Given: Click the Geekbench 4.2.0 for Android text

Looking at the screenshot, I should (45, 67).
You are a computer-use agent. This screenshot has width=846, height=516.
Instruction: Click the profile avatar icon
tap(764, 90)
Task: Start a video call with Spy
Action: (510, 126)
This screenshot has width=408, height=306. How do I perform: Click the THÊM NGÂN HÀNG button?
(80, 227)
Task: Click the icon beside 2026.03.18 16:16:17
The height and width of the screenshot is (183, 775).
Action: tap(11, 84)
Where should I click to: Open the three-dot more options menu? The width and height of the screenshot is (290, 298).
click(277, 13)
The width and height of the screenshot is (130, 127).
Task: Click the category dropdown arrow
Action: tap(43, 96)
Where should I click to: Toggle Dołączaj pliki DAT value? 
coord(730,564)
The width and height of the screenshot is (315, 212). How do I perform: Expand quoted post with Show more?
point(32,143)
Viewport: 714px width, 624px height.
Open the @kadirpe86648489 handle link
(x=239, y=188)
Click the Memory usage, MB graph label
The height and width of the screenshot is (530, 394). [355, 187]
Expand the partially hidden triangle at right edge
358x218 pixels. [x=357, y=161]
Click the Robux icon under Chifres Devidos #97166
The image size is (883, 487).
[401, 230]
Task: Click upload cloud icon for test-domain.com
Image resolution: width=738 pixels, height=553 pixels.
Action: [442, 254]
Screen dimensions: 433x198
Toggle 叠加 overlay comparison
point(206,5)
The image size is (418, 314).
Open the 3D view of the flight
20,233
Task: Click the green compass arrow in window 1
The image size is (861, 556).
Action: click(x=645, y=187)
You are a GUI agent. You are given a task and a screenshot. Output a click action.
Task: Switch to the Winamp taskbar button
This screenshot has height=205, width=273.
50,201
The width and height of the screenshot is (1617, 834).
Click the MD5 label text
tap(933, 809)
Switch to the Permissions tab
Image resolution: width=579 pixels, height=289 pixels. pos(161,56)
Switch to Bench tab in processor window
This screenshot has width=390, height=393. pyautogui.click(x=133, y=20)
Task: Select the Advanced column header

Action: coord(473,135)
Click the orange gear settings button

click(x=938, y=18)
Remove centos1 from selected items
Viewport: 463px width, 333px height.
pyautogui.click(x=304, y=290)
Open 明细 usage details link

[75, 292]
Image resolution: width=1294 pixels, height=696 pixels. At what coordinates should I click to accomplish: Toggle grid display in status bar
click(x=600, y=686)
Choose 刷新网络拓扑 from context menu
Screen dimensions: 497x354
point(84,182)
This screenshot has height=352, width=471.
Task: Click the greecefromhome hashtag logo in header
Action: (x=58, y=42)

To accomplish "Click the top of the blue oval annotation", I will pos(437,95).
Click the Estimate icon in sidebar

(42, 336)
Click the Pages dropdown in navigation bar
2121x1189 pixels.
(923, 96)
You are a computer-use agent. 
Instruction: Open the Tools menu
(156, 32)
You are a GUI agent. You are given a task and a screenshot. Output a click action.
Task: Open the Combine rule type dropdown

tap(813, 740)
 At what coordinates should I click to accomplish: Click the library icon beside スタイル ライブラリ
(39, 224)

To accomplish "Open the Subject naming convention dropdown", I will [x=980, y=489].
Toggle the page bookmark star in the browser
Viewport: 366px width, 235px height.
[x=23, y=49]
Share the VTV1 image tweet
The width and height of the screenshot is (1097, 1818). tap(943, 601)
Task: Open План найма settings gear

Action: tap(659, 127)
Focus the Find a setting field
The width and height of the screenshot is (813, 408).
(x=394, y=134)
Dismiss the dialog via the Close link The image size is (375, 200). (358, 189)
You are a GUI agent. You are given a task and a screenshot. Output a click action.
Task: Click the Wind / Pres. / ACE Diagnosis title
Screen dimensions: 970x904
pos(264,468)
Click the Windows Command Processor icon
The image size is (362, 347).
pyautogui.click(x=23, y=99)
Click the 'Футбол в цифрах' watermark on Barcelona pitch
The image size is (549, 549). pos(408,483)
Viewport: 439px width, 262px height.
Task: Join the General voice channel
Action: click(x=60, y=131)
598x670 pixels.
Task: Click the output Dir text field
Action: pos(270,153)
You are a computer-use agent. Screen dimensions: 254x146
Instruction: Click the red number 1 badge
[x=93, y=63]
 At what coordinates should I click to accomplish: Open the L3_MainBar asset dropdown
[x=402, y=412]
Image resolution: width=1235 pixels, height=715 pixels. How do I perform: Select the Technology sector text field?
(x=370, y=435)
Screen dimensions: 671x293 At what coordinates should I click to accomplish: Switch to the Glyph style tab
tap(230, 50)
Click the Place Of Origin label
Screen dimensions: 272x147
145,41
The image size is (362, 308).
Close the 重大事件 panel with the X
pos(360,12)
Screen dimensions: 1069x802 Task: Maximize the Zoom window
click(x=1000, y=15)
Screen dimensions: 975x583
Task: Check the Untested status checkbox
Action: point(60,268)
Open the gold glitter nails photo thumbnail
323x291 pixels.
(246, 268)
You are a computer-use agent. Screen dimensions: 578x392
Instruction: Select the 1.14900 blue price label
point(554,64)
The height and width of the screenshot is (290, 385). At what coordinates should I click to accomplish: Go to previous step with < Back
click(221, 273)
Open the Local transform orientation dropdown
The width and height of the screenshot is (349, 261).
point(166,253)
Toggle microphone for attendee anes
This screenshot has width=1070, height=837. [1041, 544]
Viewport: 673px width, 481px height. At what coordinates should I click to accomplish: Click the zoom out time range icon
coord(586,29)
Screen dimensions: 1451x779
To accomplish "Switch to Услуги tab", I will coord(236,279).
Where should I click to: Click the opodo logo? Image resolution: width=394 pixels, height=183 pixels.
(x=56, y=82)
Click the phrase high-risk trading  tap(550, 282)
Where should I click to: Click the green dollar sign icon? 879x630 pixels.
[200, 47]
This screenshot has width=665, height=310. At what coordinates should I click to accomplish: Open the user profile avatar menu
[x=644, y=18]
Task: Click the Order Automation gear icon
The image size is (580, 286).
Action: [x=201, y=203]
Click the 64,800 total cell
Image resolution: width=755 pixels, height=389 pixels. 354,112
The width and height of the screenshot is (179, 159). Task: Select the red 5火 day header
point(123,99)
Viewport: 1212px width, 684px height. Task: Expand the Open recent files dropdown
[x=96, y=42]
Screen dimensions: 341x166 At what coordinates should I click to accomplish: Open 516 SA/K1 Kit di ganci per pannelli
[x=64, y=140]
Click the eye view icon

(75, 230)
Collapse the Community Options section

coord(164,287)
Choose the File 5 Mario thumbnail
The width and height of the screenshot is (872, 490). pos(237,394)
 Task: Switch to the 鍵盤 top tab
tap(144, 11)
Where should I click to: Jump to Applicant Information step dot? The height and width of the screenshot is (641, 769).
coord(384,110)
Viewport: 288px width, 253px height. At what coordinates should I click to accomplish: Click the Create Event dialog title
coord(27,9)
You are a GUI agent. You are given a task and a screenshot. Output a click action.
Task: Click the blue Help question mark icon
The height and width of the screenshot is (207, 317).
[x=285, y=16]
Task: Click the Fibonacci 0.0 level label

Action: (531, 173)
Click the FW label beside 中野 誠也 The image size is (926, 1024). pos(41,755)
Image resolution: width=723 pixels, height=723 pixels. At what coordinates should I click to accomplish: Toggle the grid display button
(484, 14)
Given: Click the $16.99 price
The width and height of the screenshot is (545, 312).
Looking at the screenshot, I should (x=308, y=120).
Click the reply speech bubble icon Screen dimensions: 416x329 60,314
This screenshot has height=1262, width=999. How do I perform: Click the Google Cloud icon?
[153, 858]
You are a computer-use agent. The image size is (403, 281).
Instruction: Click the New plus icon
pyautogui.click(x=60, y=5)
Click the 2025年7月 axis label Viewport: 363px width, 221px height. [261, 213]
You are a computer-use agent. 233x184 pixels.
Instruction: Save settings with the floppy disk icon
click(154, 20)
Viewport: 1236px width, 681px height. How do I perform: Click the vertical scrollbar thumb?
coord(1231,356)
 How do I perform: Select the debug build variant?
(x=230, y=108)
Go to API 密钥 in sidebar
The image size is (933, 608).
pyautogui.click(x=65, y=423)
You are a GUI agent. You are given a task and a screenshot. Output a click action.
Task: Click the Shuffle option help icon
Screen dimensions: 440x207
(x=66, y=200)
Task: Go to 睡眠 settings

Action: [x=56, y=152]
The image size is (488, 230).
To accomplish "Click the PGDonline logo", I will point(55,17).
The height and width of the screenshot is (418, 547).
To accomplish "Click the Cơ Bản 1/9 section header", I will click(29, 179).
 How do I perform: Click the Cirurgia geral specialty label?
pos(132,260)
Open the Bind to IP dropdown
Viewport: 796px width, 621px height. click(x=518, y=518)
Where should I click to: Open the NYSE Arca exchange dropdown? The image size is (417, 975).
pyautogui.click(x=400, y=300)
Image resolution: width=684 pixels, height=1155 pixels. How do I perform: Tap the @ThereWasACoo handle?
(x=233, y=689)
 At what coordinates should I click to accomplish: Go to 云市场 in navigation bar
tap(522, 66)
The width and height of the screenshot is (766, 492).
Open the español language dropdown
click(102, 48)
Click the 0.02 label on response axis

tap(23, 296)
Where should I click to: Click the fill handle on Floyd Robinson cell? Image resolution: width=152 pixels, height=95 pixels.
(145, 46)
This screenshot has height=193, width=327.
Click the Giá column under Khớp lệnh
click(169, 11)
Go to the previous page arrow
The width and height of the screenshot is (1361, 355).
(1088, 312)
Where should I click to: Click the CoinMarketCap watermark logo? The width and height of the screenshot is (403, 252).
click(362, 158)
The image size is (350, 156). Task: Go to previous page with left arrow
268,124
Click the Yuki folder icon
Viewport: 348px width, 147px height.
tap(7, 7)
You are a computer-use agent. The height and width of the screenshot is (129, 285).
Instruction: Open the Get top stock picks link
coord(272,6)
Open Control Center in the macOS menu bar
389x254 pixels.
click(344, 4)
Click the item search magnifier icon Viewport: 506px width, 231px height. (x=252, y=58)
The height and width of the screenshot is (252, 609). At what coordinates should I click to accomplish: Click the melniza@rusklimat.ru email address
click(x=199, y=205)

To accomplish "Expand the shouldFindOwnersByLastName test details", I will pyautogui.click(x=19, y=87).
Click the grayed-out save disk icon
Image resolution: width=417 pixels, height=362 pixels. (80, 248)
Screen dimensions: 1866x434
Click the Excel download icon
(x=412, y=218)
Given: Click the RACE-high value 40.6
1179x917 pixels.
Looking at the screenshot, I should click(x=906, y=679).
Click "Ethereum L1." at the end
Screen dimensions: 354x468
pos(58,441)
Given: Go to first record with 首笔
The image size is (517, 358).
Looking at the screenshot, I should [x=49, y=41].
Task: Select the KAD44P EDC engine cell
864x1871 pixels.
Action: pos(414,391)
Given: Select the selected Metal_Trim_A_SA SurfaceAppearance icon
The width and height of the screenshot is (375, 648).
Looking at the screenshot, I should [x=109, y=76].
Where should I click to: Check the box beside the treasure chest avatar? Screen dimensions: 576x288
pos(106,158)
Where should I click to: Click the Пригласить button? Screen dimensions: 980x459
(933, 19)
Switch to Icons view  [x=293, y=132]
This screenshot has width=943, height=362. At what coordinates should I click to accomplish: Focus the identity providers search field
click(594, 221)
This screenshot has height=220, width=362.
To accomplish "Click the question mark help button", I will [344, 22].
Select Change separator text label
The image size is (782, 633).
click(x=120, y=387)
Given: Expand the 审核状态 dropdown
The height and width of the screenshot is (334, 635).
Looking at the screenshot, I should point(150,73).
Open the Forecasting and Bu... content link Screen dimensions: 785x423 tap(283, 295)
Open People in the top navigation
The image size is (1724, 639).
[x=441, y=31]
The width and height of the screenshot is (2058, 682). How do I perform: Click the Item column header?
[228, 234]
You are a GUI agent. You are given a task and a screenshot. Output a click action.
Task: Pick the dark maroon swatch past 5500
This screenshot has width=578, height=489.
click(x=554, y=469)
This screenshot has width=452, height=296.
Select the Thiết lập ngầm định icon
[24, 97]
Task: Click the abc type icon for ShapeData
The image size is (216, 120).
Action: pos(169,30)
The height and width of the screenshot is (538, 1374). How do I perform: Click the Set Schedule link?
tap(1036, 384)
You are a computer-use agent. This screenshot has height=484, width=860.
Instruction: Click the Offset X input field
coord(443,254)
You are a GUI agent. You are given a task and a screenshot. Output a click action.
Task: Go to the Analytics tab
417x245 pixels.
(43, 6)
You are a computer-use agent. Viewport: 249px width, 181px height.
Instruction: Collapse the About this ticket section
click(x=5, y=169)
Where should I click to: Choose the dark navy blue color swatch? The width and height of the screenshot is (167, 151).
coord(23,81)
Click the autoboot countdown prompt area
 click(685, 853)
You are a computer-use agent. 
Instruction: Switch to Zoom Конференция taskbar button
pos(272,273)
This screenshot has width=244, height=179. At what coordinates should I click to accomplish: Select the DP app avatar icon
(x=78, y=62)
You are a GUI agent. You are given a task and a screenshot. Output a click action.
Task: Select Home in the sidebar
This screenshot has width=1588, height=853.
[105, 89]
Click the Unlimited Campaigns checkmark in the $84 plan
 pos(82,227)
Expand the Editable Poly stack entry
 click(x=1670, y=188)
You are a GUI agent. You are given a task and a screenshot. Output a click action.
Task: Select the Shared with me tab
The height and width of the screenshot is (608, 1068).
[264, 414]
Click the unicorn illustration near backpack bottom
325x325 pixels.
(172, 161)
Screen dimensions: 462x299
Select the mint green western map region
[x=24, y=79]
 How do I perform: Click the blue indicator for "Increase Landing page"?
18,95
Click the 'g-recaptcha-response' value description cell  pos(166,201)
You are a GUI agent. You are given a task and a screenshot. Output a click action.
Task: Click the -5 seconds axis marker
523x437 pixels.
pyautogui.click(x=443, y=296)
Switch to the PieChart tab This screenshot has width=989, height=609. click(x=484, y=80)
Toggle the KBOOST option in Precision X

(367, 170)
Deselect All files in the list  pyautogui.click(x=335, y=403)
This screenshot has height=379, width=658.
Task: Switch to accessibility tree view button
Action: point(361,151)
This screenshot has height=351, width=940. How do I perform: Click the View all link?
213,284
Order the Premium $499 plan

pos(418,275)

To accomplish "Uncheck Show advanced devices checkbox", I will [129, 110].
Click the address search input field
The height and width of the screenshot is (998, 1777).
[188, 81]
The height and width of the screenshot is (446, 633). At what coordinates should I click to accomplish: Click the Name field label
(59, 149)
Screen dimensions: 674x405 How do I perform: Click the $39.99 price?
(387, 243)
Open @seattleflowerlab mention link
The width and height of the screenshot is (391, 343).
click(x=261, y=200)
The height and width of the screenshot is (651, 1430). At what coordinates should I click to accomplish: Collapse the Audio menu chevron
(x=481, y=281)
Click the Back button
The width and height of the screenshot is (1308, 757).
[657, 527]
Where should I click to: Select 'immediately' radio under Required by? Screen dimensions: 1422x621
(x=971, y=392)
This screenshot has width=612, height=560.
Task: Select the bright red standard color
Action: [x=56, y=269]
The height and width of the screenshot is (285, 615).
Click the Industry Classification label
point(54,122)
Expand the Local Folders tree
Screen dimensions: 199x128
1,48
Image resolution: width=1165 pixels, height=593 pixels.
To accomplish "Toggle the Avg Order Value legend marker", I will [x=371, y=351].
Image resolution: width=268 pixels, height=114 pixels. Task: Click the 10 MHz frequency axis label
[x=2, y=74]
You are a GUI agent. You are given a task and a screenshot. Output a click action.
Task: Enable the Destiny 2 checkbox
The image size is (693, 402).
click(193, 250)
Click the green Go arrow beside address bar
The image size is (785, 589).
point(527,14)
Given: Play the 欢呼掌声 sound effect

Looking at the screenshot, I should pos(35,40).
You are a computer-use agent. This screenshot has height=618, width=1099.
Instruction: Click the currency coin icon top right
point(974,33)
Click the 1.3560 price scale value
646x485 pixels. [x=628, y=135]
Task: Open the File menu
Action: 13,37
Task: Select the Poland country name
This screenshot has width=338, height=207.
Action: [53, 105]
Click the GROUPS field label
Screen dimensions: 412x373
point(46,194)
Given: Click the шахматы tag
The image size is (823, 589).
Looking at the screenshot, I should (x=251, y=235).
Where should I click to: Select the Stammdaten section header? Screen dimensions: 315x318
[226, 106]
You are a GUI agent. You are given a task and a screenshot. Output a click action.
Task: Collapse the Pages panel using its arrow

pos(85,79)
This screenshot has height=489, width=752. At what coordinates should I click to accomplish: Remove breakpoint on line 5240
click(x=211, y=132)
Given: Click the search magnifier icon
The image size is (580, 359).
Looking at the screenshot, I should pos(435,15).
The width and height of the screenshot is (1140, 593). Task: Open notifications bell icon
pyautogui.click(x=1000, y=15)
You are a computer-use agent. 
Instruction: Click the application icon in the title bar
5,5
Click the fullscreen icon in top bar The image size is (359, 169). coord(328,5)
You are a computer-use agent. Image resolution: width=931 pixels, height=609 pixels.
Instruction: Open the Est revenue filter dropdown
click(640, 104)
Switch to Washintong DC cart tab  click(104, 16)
+ + +
**WORK REQUIRED:** Only a word-for-word repetition of the lines from the one containing "You are a computer-use agent. Image" to the final line of the data above counts as the answer.

**TASK RESULT:**
You are a computer-use agent. Image resolution: width=931 pixels, height=609 pixels.
Instruction: Open the Est revenue filter dropdown
click(640, 104)
Switch to Washintong DC cart tab  click(104, 16)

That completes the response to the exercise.